DIRECTIONS
Update the entries below by replacing "column header" with "column heading" throughout, leaving everything else unchanged.

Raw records
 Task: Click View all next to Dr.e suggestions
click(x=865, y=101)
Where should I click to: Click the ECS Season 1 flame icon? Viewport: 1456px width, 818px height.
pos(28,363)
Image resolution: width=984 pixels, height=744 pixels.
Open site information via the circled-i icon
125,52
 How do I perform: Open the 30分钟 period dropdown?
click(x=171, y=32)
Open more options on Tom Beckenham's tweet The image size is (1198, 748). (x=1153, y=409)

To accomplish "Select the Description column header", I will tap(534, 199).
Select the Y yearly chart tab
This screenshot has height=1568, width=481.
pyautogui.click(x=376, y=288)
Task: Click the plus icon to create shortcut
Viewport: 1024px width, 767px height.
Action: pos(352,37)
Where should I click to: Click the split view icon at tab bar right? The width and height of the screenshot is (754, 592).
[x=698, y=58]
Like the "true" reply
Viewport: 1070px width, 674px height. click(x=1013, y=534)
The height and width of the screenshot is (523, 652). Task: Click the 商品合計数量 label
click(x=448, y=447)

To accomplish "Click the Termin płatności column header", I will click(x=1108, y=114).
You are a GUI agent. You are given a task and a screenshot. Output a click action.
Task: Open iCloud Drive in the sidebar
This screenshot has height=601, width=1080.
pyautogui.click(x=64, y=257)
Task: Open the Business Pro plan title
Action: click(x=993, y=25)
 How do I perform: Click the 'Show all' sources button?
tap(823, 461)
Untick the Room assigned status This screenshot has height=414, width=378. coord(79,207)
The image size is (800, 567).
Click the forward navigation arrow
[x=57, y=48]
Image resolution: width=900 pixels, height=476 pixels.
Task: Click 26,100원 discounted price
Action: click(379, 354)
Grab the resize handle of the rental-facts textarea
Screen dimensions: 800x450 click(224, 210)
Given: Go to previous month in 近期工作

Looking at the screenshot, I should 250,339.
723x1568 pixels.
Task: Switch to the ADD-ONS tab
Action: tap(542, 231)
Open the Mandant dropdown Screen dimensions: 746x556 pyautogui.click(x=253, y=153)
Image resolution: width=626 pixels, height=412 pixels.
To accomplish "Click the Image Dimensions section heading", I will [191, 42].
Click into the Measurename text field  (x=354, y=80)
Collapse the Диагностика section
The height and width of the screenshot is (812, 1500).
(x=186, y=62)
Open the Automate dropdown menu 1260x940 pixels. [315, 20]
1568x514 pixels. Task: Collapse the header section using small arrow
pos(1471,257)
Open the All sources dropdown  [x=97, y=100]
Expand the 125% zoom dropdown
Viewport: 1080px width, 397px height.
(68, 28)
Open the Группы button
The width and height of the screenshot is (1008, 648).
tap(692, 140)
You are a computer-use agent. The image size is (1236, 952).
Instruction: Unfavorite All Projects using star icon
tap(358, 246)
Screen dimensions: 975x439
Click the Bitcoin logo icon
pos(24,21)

FULL ANSWER
 Task: Click View all next to Dr.e suggestions
click(x=865, y=101)
Where should I click to: Click the ECS Season 1 flame icon? Viewport: 1456px width, 818px height.
pos(28,363)
Image resolution: width=984 pixels, height=744 pixels.
Open site information via the circled-i icon
125,52
 How do I perform: Open the 30分钟 period dropdown?
click(x=171, y=32)
Open more options on Tom Beckenham's tweet The image size is (1198, 748). (x=1153, y=409)

To accomplish "Select the Description column heading", I will tap(534, 199).
Select the Y yearly chart tab
This screenshot has height=1568, width=481.
pyautogui.click(x=376, y=288)
Task: Click the plus icon to create shortcut
Viewport: 1024px width, 767px height.
Action: pos(352,37)
Where should I click to: Click the split view icon at tab bar right? The width and height of the screenshot is (754, 592).
[x=698, y=58]
Like the "true" reply
Viewport: 1070px width, 674px height. click(x=1013, y=534)
The height and width of the screenshot is (523, 652). Task: Click the 商品合計数量 label
click(x=448, y=447)

To accomplish "Click the Termin płatności column heading", I will click(x=1108, y=114).
You are a GUI agent. You are given a task and a screenshot. Output a click action.
Task: Open iCloud Drive in the sidebar
This screenshot has height=601, width=1080.
pyautogui.click(x=64, y=257)
Task: Open the Business Pro plan title
Action: click(x=993, y=25)
 How do I perform: Click the 'Show all' sources button?
tap(823, 461)
Untick the Room assigned status This screenshot has height=414, width=378. coord(79,207)
The image size is (800, 567).
Click the forward navigation arrow
[x=57, y=48]
Image resolution: width=900 pixels, height=476 pixels.
Task: Click 26,100원 discounted price
Action: click(379, 354)
Grab the resize handle of the rental-facts textarea
Screen dimensions: 800x450 click(224, 210)
Given: Go to previous month in 近期工作

Looking at the screenshot, I should 250,339.
723x1568 pixels.
Task: Switch to the ADD-ONS tab
Action: tap(542, 231)
Open the Mandant dropdown Screen dimensions: 746x556 pyautogui.click(x=253, y=153)
Image resolution: width=626 pixels, height=412 pixels.
To accomplish "Click the Image Dimensions section heading", I will [191, 42].
Click into the Measurename text field  (x=354, y=80)
Collapse the Диагностика section
The height and width of the screenshot is (812, 1500).
(x=186, y=62)
Open the Automate dropdown menu 1260x940 pixels. [315, 20]
1568x514 pixels. Task: Collapse the header section using small arrow
pos(1471,257)
Open the All sources dropdown  [x=97, y=100]
Expand the 125% zoom dropdown
Viewport: 1080px width, 397px height.
(68, 28)
Open the Группы button
The width and height of the screenshot is (1008, 648).
tap(692, 140)
You are a computer-use agent. The image size is (1236, 952).
Instruction: Unfavorite All Projects using star icon
tap(358, 246)
Screen dimensions: 975x439
Click the Bitcoin logo icon
pos(24,21)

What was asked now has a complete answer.